» **Reading passage**
____

Figure 1 gives an overview of our approach for simulating stampedes taking into consideration sociocultural and anthropometric perspective.

Fig. 1 Simulating and studying stampedes from a sociocultural and anthropometric perspective 

The principle of our approach is to develop a multi-agent system for simulating the behaviour of a dynamic crowd consisting of multicultural individuals evolving in an urban space. In this context:

  • – An urban space is a spatio-temporal region modelling an “urban” configuration consisting of a geometric area with signals exists designed for dynamic pedestrians’ flows of specific densities moving with respect to predefined trajectories. Spaces configurations and characteristics are designed considering an anthropometric model.

  • – The anthropometric model describes the physical characteristics of people that will visit that urban space.

  • – The organization of the space, the signals and amenities serving to control the crowd in normal and abnormal situations consider sociocultural aspects.

These aspects are included in the behaviour model associated to the agents of our system that will behave depending on a social behaviour implemented by a mathematical model with associated rules and constraints representing anthropometric and sociocultural models to make the behaviour of agents as realistic as possible. The objective being to simulated a dynamic pilgrim crowd as close as possible to reality.

____

» **Record set**
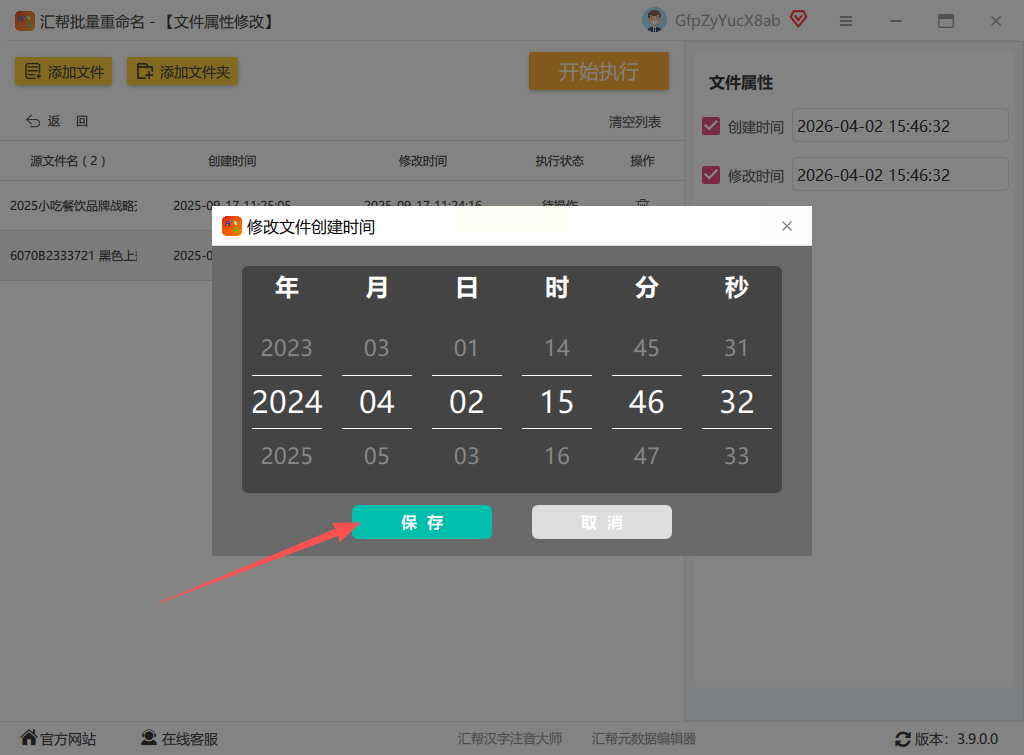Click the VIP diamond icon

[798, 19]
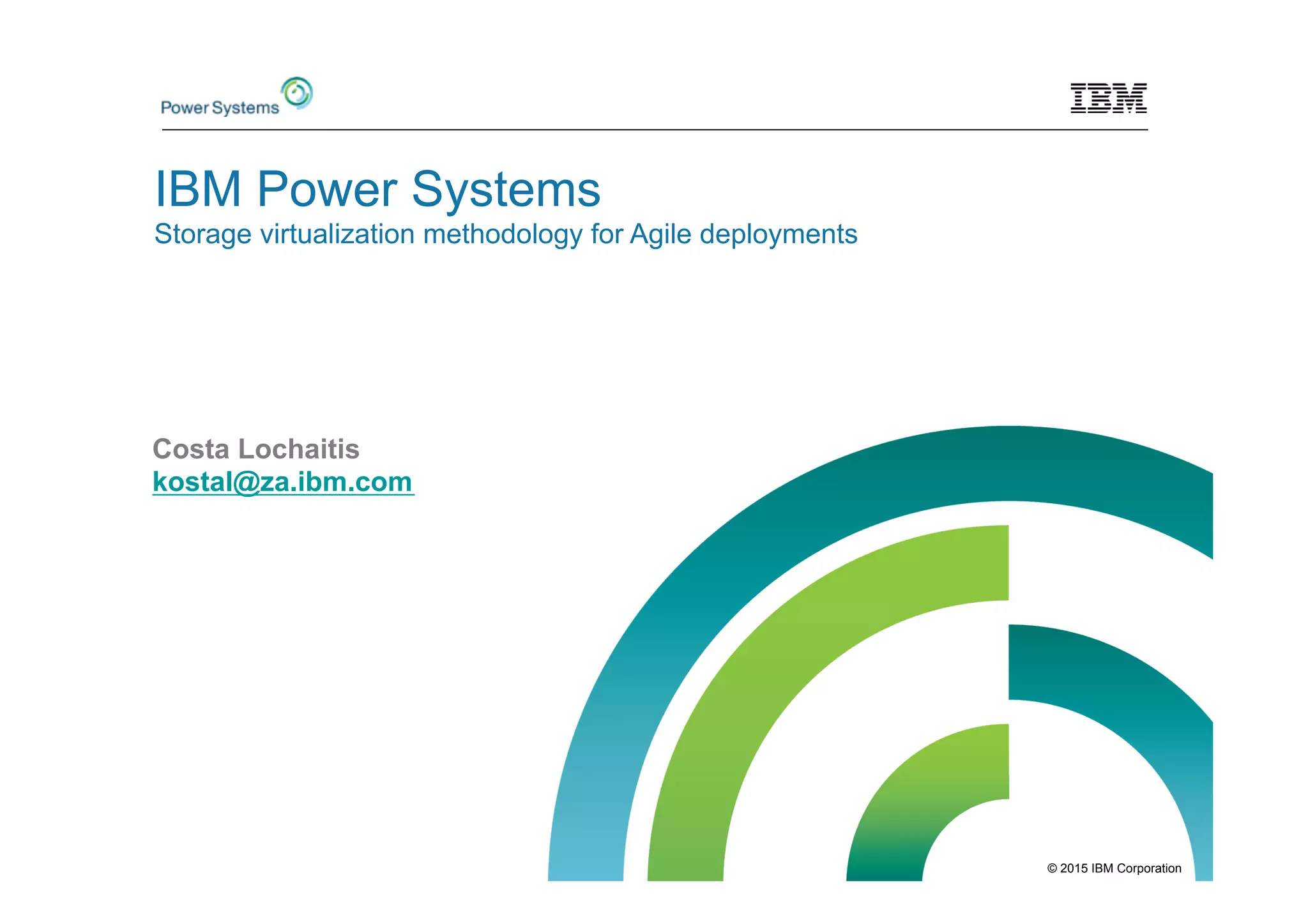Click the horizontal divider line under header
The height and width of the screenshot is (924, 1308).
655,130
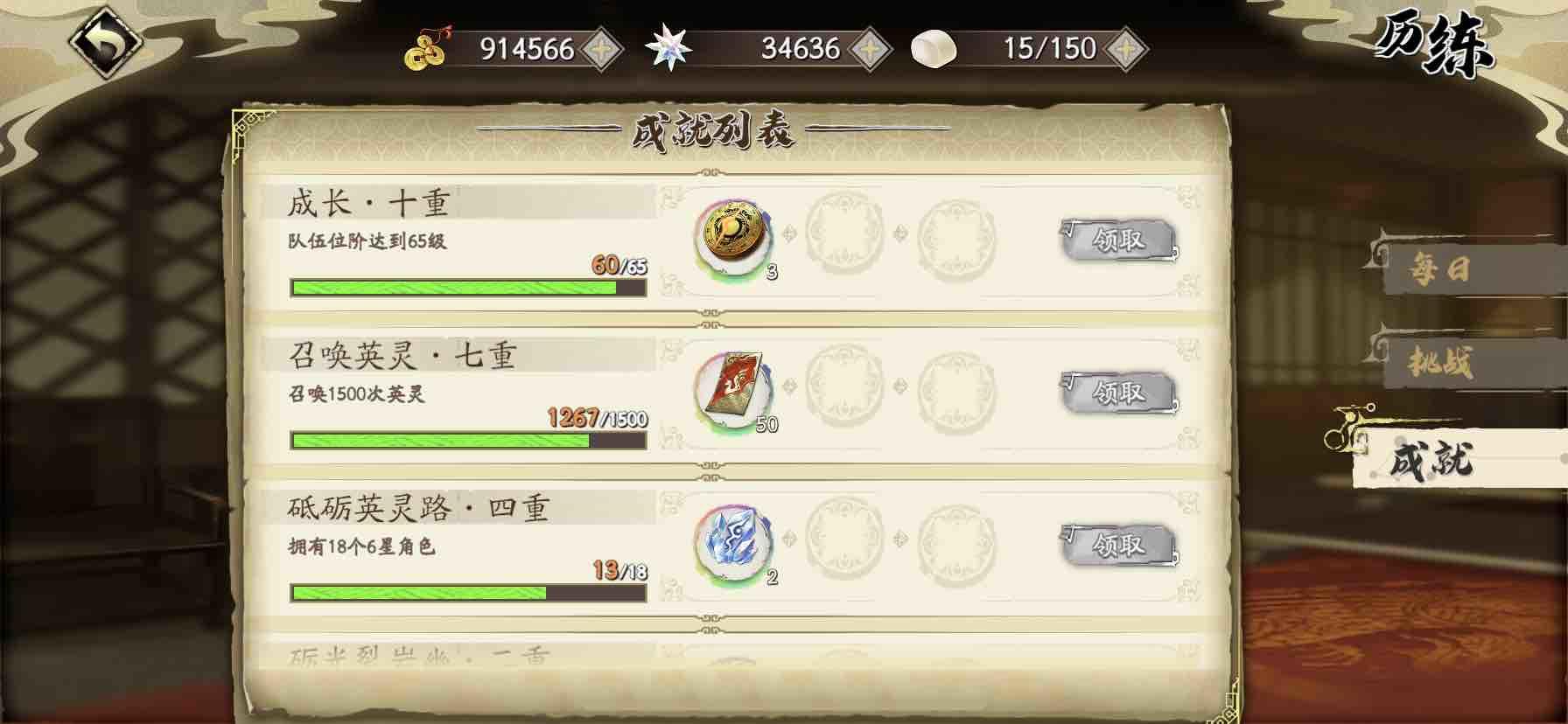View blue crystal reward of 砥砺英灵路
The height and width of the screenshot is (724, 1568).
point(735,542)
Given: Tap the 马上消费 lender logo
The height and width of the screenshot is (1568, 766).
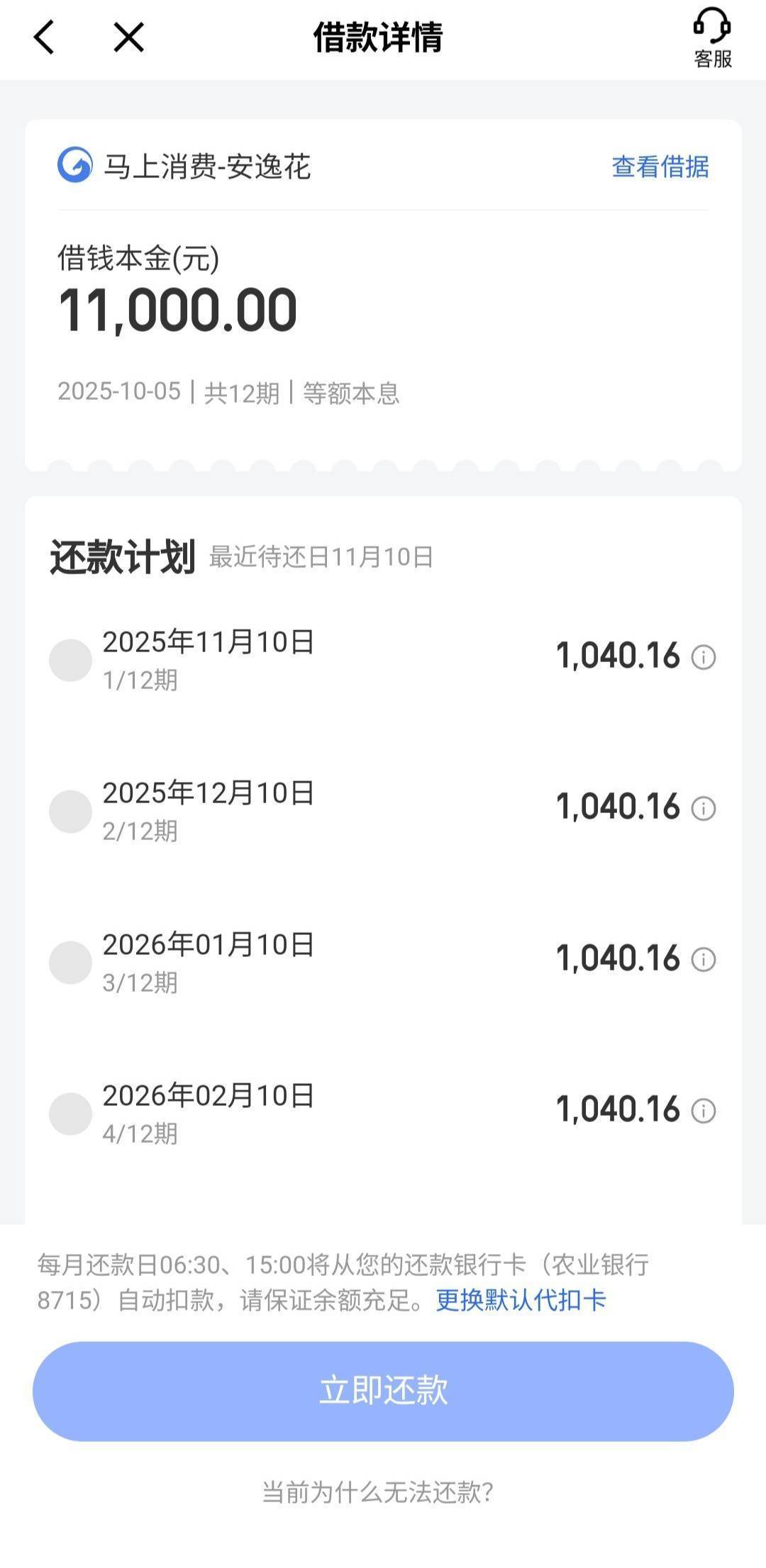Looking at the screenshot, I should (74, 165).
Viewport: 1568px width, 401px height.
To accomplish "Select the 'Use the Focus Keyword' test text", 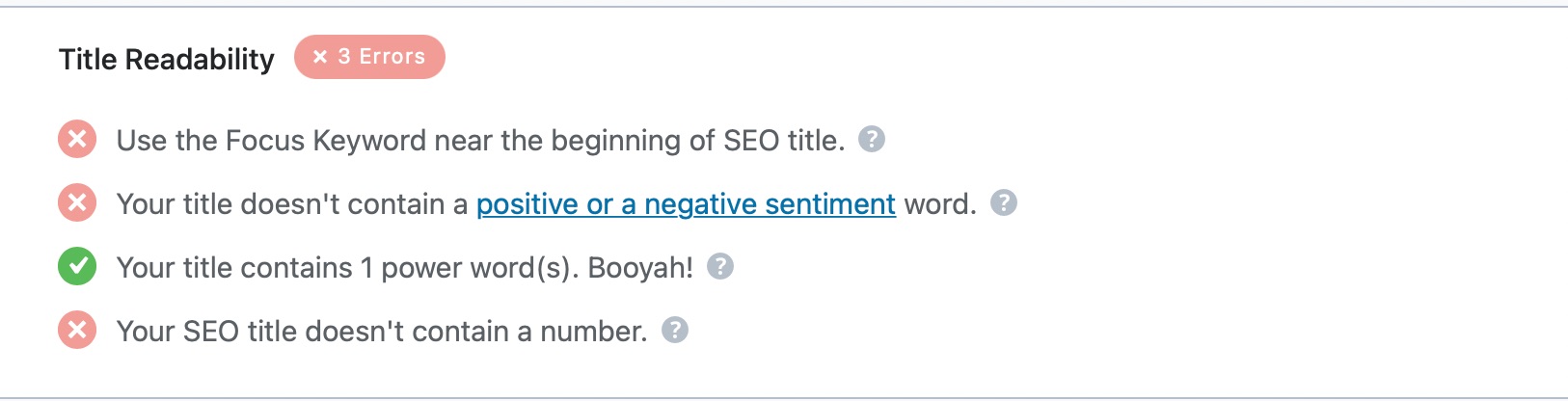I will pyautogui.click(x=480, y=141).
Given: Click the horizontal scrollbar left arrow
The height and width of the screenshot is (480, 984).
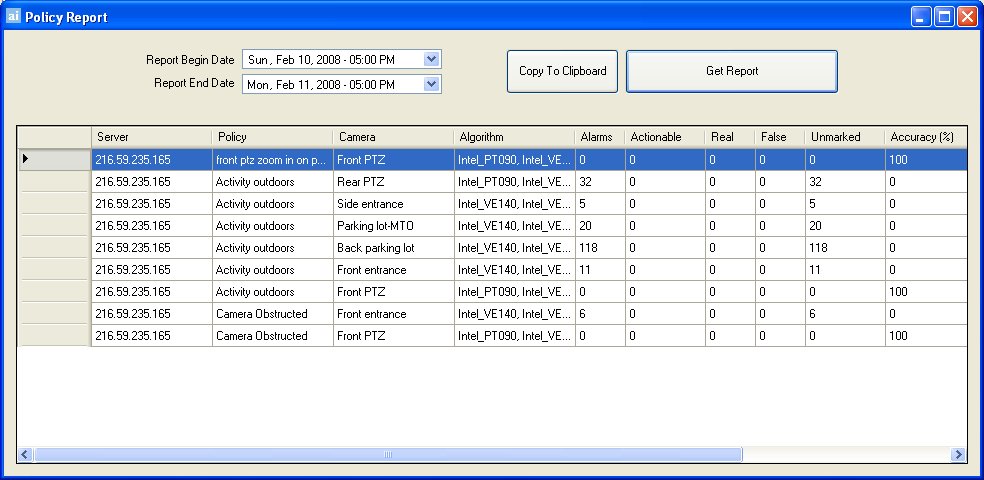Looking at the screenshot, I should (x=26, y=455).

____

» **Given problem 1**
According to the stampede passage, what does the anthropometric model describe?
» **Given problem 2**
Please write the next paragraph of the stampede passage, continuing on from its final sentence.
The items come from a separate source unrelated to the stampede passage.

» **Reply 1**
The physical characteristics of the people who will visit the urban space.

» **Reply 2**
3.1 Anthropometric and Sociocultural Model

There is variability between the body dimensions of different people, because of their age, gender and ethnicity. This variability makes it necessary to measure the population of people who will use the facilities to host a dynamic crowd for example in a pilgrimage. The objective is to design the spatial area and the trajectory considering the range of measures of each person belonging to the crowd. For this, measures should be expressed for a specific configuration of pilgrims according to their size and phenotypic values associated with standard deviation and percentiles of that population. The phenotypic values and anthropometric measures are given by existing models that we adopt (Table 1).

Table 1 Anthropometric measurements considered in our model 

Variable Measurement Unit Variables Measurement Unit
Age Years Height Centimeters
Weight Kilograms Body Mass Index (BMI) (kg/m2)
Total Arm Length Centimeters Upper Arm Length Centimeters
Lower Arm Length Centimeters Wrist circumference Centimeters
Upper Arm Circumference Centimeters Upper Arm Circumference (contracted) Centimeters
Chest Circumference Centimeters Chest Circumference (contracted) Centimeters
Hip Circumference Centimeters Thigh Circumference Centimeters
Calf Circumference Centimeters Hand Width Centimeters
Shoulder Width Millimeters Hip Width Millimeters
Bi-Humerus Diameter Millimeters Bi-femur Diameter Millimeters
Wrist Diameter Millimeters Body Density (BD) (gm/cc)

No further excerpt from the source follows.